- [WHAT TO WORK ON]: Below this line are records; write out exactly the lines from the one containing "The height and width of the screenshot is (543, 848)." through the one containing "The width and height of the screenshot is (325, 253).", with the pictures left out.

Collection entries
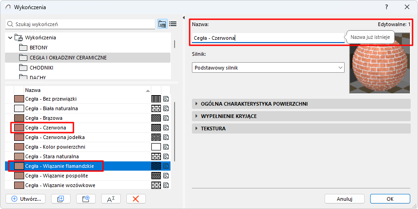Select the BETONY folder
This screenshot has height=209, width=418.
(x=39, y=48)
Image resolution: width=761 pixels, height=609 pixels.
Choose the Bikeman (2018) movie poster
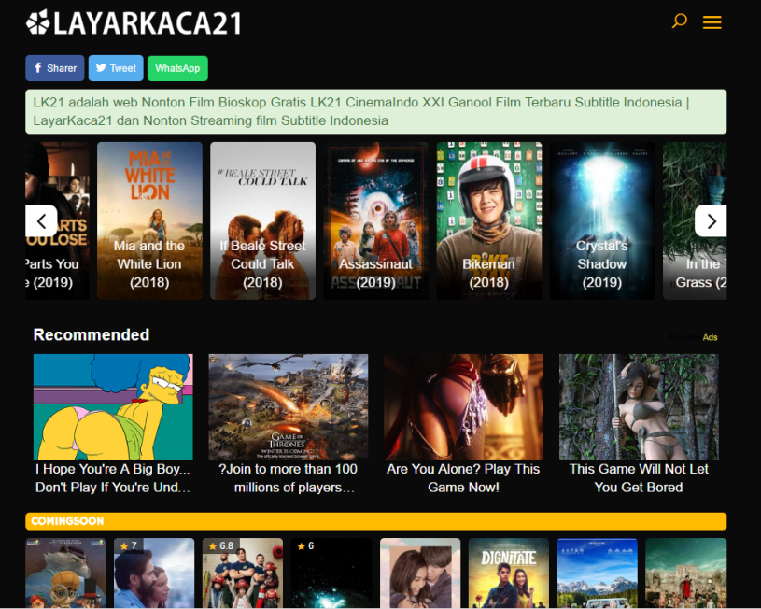(488, 220)
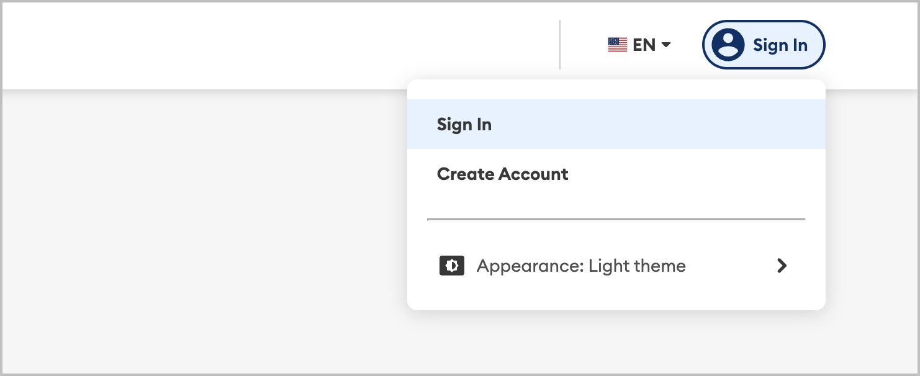920x376 pixels.
Task: Select the profile silhouette in Sign In pill
Action: pos(728,45)
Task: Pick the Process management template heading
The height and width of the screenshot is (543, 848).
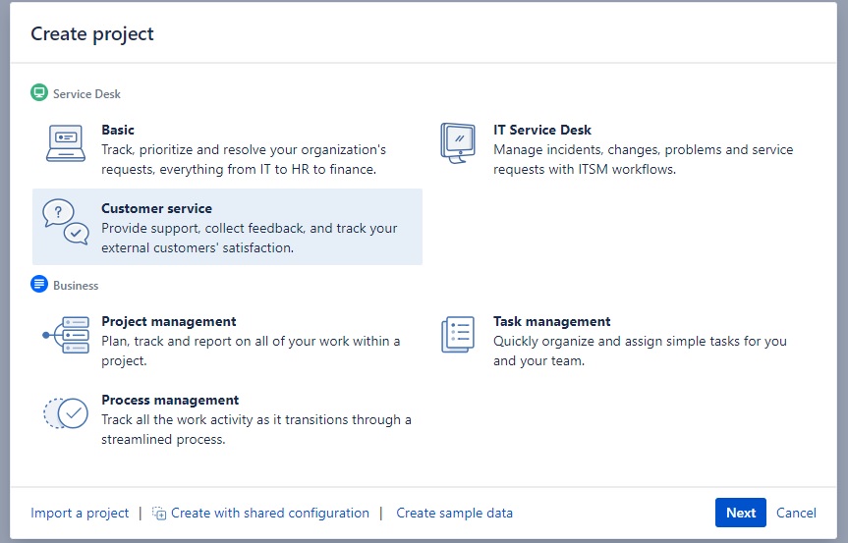Action: pos(170,400)
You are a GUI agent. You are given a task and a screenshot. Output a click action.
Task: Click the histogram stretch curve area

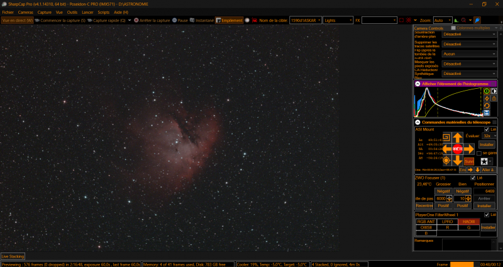(448, 101)
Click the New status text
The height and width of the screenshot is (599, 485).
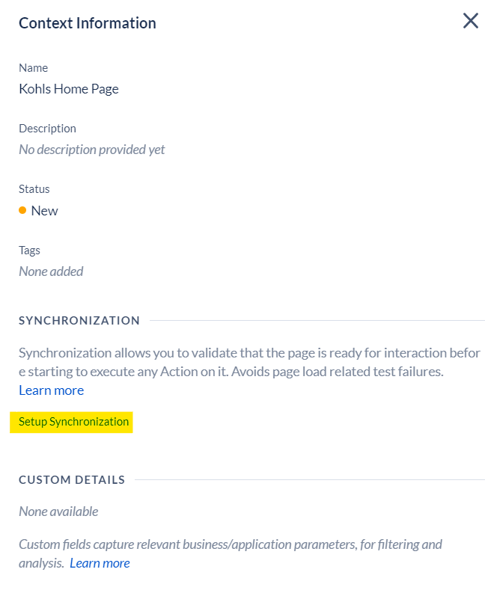tap(44, 210)
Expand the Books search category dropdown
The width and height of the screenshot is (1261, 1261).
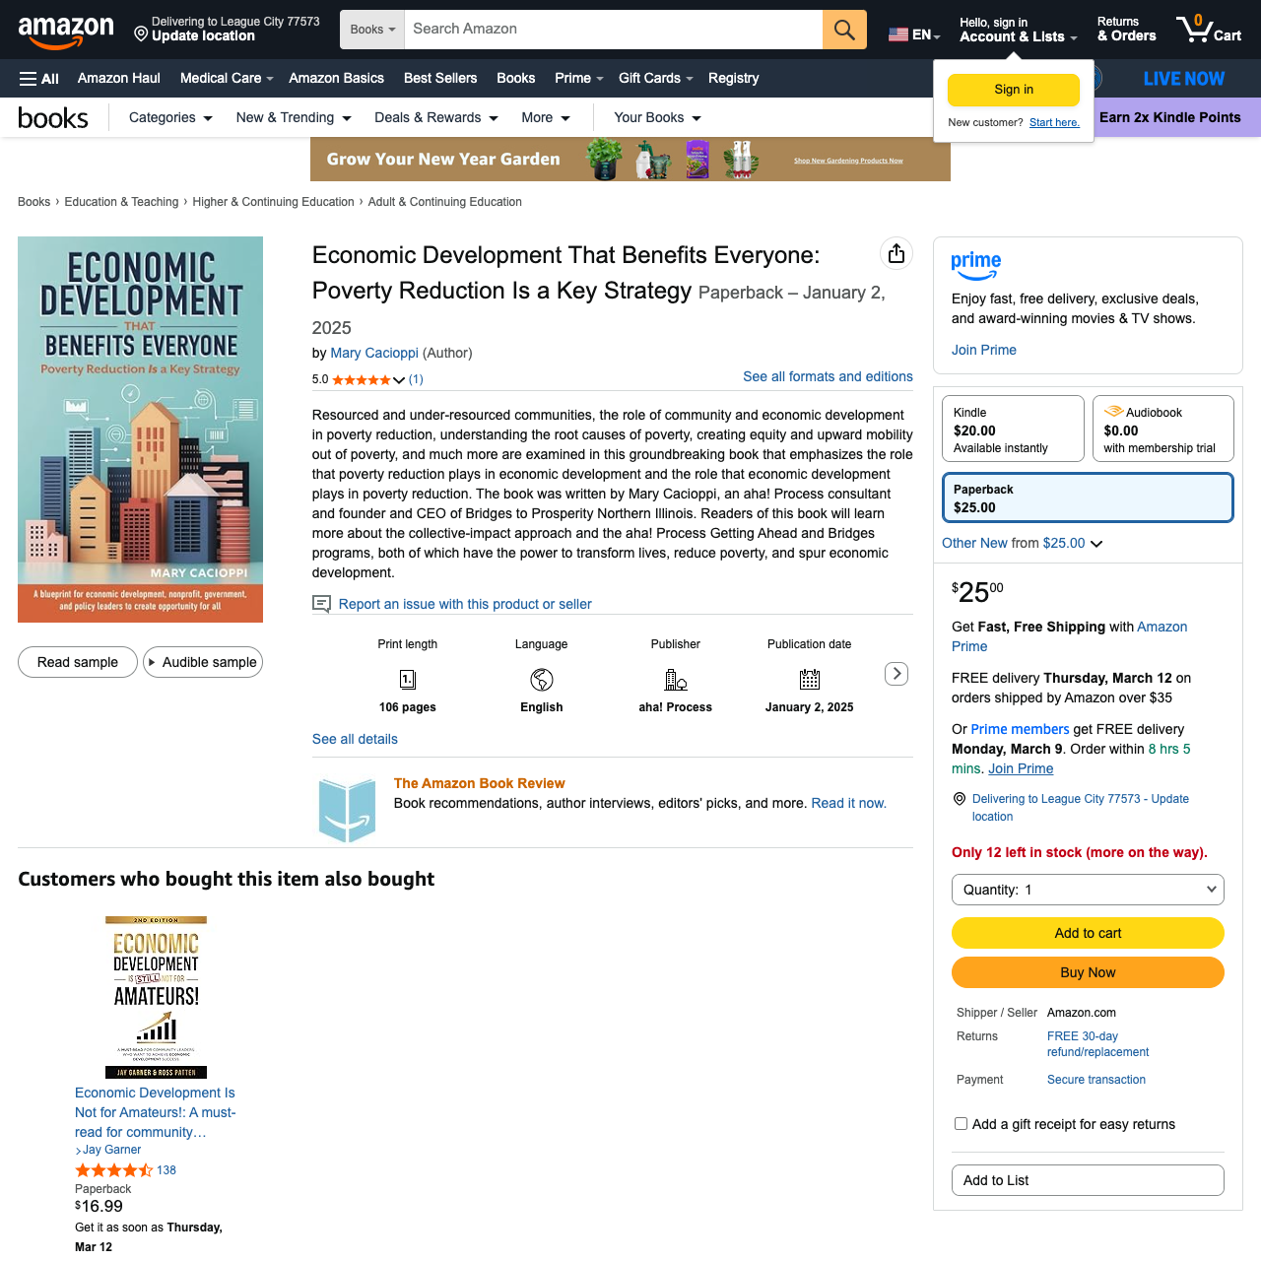(372, 30)
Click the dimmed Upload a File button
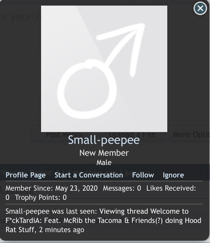This screenshot has height=243, width=210. pos(132,135)
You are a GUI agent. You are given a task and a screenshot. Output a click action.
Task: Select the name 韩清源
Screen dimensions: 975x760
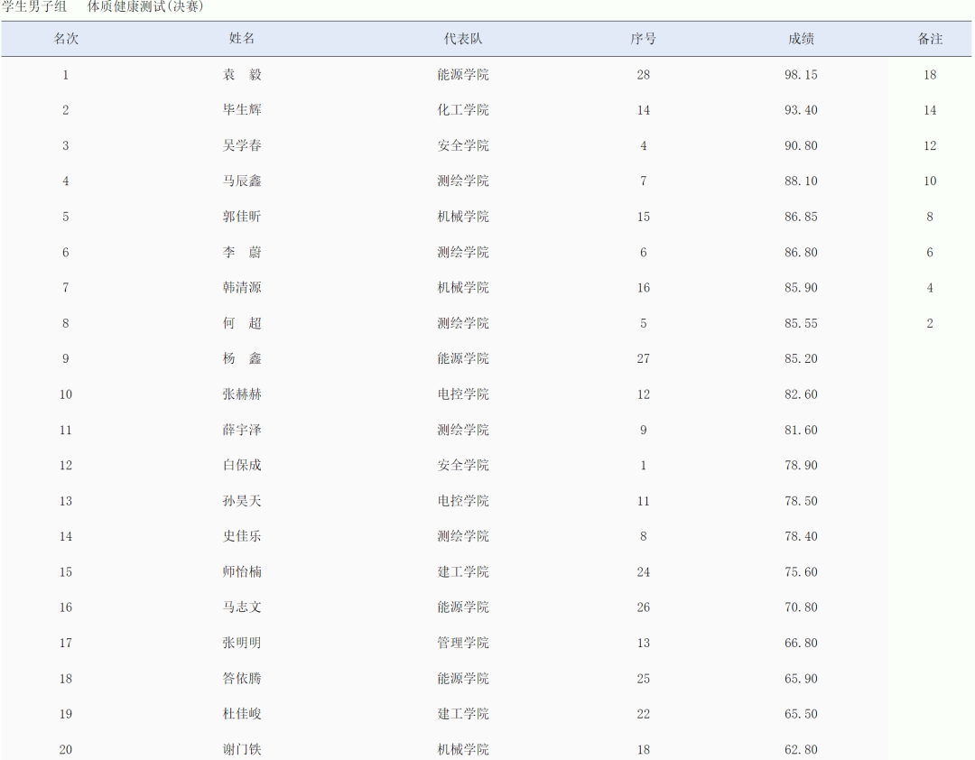pyautogui.click(x=242, y=288)
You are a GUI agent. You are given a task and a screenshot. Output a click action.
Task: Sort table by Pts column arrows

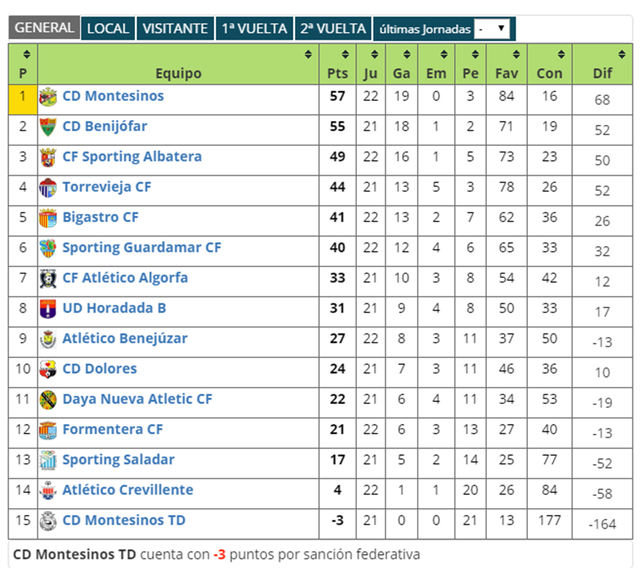(x=345, y=54)
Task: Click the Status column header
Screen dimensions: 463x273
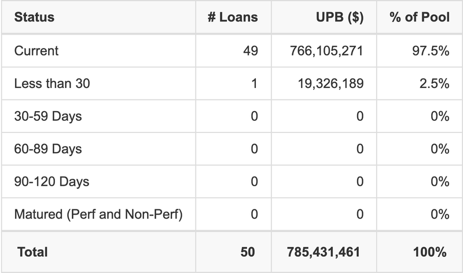Action: point(35,17)
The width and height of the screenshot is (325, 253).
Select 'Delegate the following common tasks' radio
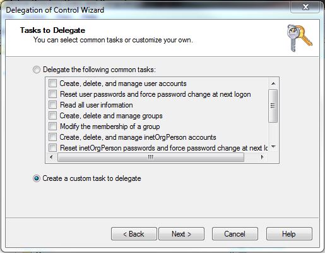[x=37, y=70]
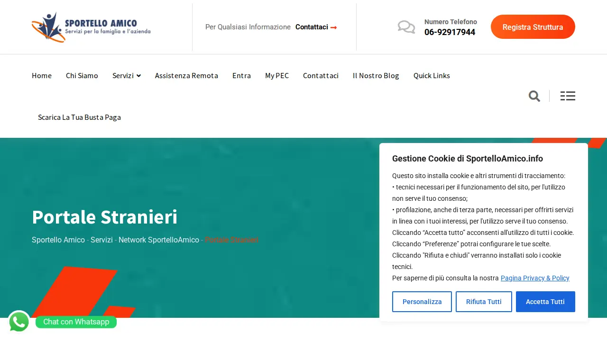This screenshot has height=341, width=607.
Task: Click the Registra Struttura button
Action: click(533, 27)
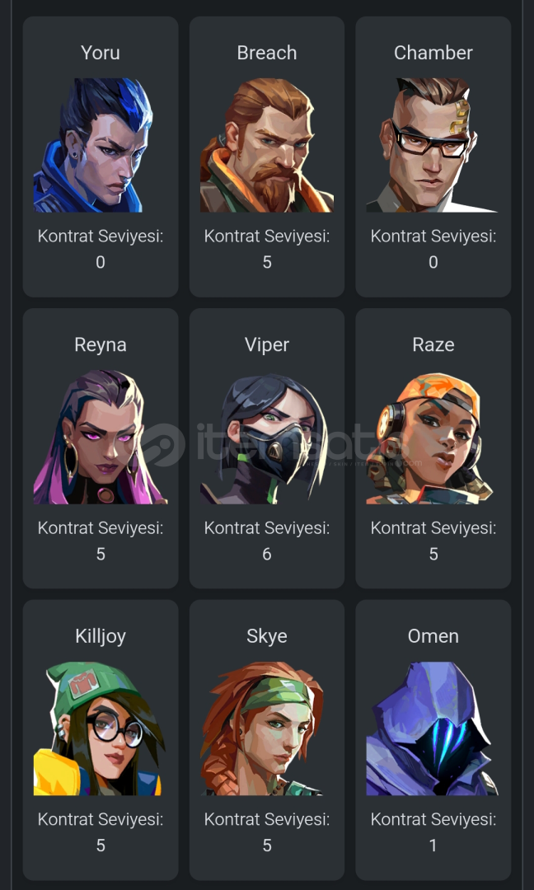Click Killjoy's green beanie portrait
This screenshot has width=534, height=890.
100,728
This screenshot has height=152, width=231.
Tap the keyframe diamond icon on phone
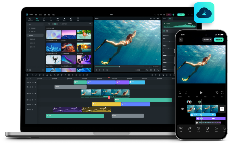click(x=217, y=93)
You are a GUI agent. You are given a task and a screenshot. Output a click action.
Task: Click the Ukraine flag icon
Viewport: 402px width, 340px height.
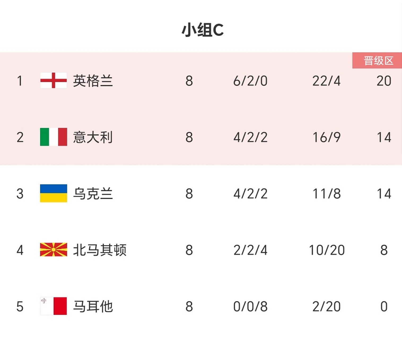click(x=53, y=193)
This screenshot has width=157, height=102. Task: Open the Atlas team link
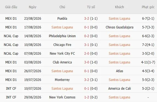pos(119,71)
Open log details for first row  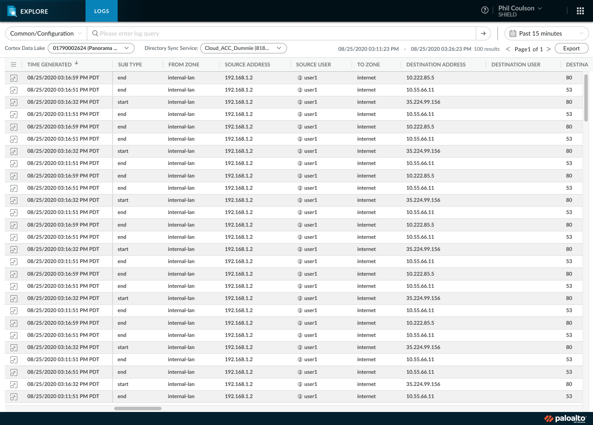(x=14, y=78)
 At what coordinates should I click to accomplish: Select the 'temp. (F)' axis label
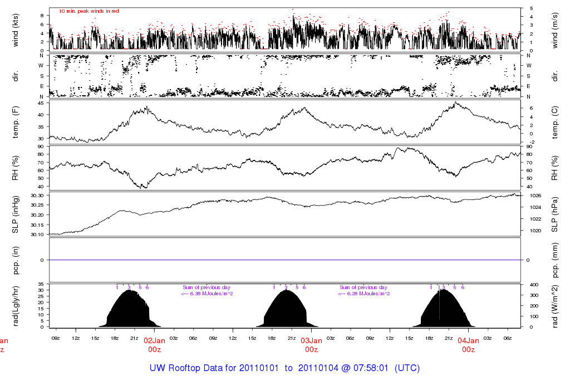click(16, 121)
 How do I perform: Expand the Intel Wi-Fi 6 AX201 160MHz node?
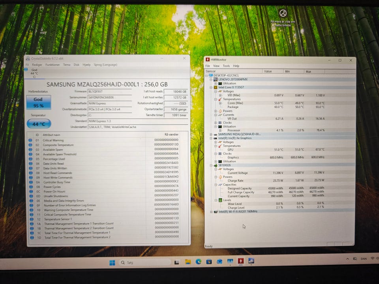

- [SOLUTION TO THIS TASK]:
The height and width of the screenshot is (543, 848).
Action: pos(170,400)
You are a GUI agent. You are given a task and a screenshot. Output a click action.
Task: Click the histogram stretch curve area

(448, 101)
Click the New status text
The height and width of the screenshot is (599, 485).
tap(44, 210)
Expand the Books search category dropdown
The width and height of the screenshot is (1261, 1261).
(372, 30)
Click the dimmed Upload a File button
This screenshot has height=243, width=210. pos(132,135)
You are a GUI agent. You are given a task and a screenshot. Output a click action.
Task: Select the name 韩清源
Screen dimensions: 975x760
pyautogui.click(x=242, y=288)
You are a GUI agent. You are given a task and a screenshot. Output a click action.
Task: Sort table by Pts column arrows

(x=345, y=54)
Task: Click the Status column header
Screen dimensions: 463x273
Action: point(35,17)
The width and height of the screenshot is (325, 253).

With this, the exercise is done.